### EXCERPT PROVIDED
**********

European Courts and Old People

Written by Graham Mulley, emeritus professor of elderly care, University of Leeds and first published on the BGS Blog

image by Gwenaël Piaser

image Gwenaël Piaser

The current issue of Age and Ageing features an original paper on Older Europeans and the European Court of Justice by Israel Doron.  Why should busy geriatricians be interested in legal activities in Europe?

The short answer is that these courts have the potential for championing old people’s human and legal rights.  These courts often judge in favour of elders, yet the number of cases referred is small and is not increasing – despite the greater numbers of elderly citizens.

In an accompanying commentary I trace the development of the courts, describe the key differences between them and outline the ways in which referrals can be made.

There are two major European courts – the European Court of Justice (ECJ) and theEuropean Court of Human Rights (ECHR). The article by Israel Doron et al focuses on the former.  The ECJ is the most important judicial institution in the EU; it is based in Luxembourg, the ECHR being in Strasbourg.  The ECJ deals with the interpretation of EU law and ensures that this law is applied uniformly across the 27 EU member states.  It considers cases referred from private individuals, companies and other organizations.

**********

### COLLECTED MATERIAL

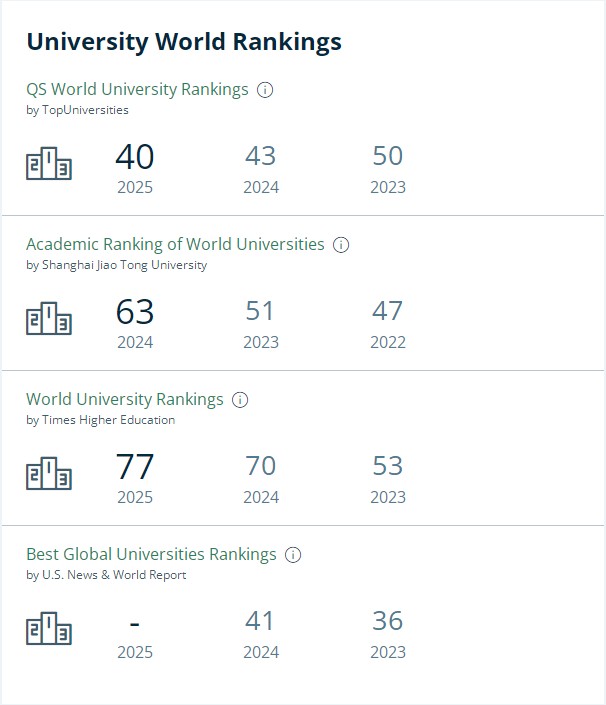Open Best Global Universities Rankings link
This screenshot has width=606, height=705.
(x=151, y=554)
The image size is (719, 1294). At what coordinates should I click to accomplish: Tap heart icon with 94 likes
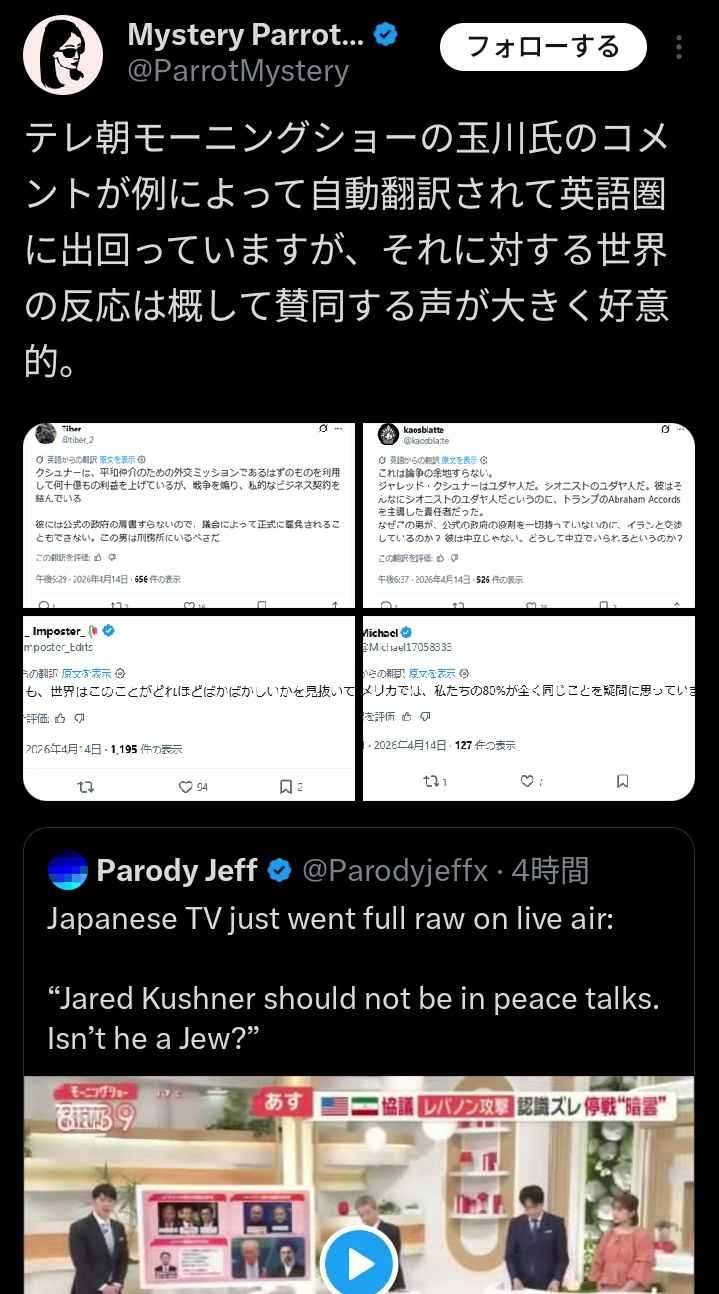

**********

### WORK TO COMPLETE
Continue the blog post on European courts and old people, starting right after its last sentence about who can refer cases to the ECJ.

### RESULT OF THE TASK
The ECHR has jurisdiction over the 46 member states of the Council of Europe and its brief is to ensure that civil and political rights of citizens (including human rights abuses, discrimination and maltreatment of prisoners) are observed.  Just to make matters more complicated, the ECJ has also judged on human rights matters.

The ECHR is a final court of appeal, considering only those cases which have reached the most senior national court (for example, the House of Lords in the UK).

In terms of the welfare of old people, Israel Doron et al. has discovered that the ECJ has mainly considered cases involving social policy (such as pension arrangements, age discrimination and mandatory retirement) as well as free movement and social security.  There has been a dearth of cases dealing with patient’s rights, long term care or housing.  The courts provide (albeit as a final resort) geriatricians and others with an opportunity to support the rights of old people.

The fundamental message here is for us to consider these courts if we are concerned that old citizens’ rights are not being protected.  Before considering this line of action, it is advisable to read the ECJ’s guidance for referrals and the Liberty guide to the HCHRs (Your Rights.  The Liberty guide to human rights) and to discuss the case with a solicitor who is familiar with the working of these European Courts.